Марк (из письма к дочери):
Сегодня воскресенье, погода приятная, не слишком жарко, но солнечно. Я пошел в музей, который находится в старом монастыре. Вокруг него толстая стена, и на каждом углу - башни. Внутри стены несколько церквей, одна из них напоминает шапку, вроде тех, которые носят священники или епископы. В садике было много детей, в основном, маленьких. Они были со своими родителями или бабушками, которые не позволяли им ничего, даже плакать. А чем ты занимаешься? Ты ведь совсем скоро поедешь в лагерь – ты должна научиться хорошо плавать, на случай, если вдруг выпадешь из лодки. Надеюсь, тебе понравятся твои новые сверстники. Не все, конечно; если бы все, это было бы почти плохо. В любом случае, никогда не следует расстраиваться из-за глупости и странностей других.
C’est la vie – и часто печальна весьма. Но ведь и хорошего в ней немало, и от нас самих нередко зависит это хорошее открыть, или создать самим. Надеюсь, тебе это будет удаваться. Только это не должно быть развлечением, но настоящей радостью и удовлетворением, что удалось чего-то достичь.
Движение:
Я иду спиной назад, по спирали, почти падаю. Чувствую поднимающиеся слезы, сдавленность в груди и горле. Правая рука прикасается к горлу. Я тихонько звучу, пою незнакомую песню.

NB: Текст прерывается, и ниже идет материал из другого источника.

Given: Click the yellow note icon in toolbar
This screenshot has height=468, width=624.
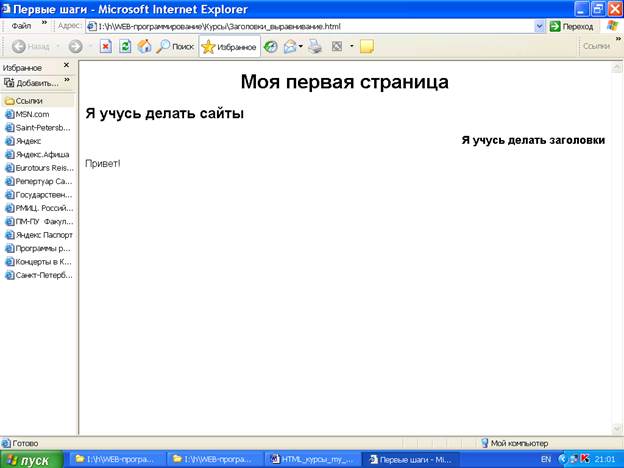Looking at the screenshot, I should point(366,46).
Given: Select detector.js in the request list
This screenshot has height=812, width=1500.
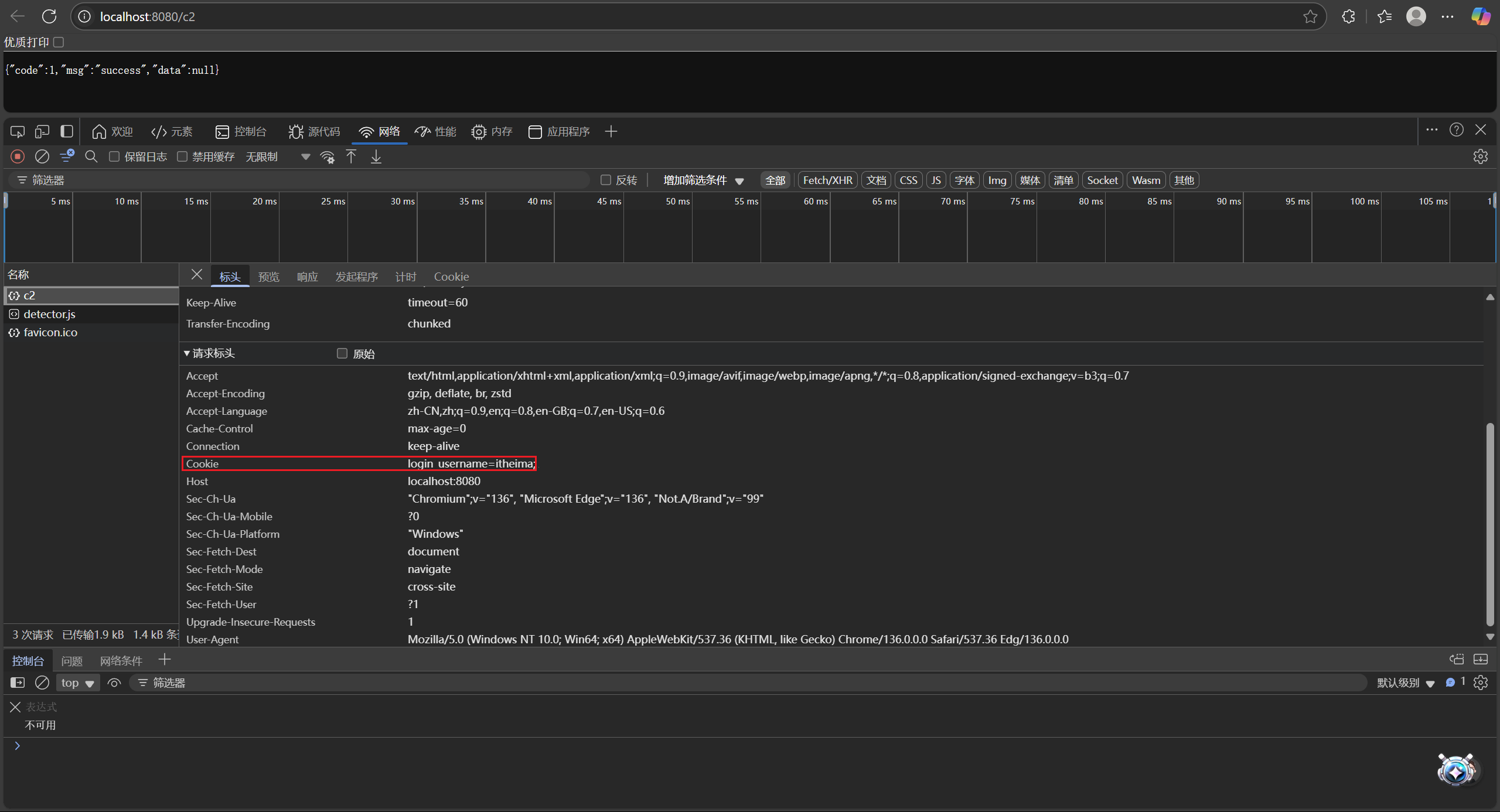Looking at the screenshot, I should point(49,314).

И плачу.
Левой рукой я будто кладу что-то на правую, подношу ладони к лицу, вдыхаю, нюхаю. Снова звук тихий с закрытым ртом, из живота, внутрь. Ощущение сдавленности и печали проходит. И я удивляюсь, как быстро. Я снова чувствую радость. Затем замираю. Руки раскинуты. Ноги присогнуты и устойчивы.
Левой рукой касаюсь живота. Он напряжен и немного болит. Глажу его, как бы вытягивая вниз. Напряжение проходит. Правая рука вытянута вперед, делаю шаг вперед, рука касается зеркала, опирается о него. Подхожу к зеркалу вплотную. За ним большое светлое пространством, и много воды. Отхожу спиной назад. Звучу снова, громче, мычу. Ладони поднимаются наверх и касаются друг друга. Они опускаются к лицу. Я чувствую влажность ладоней, их запах и тепло.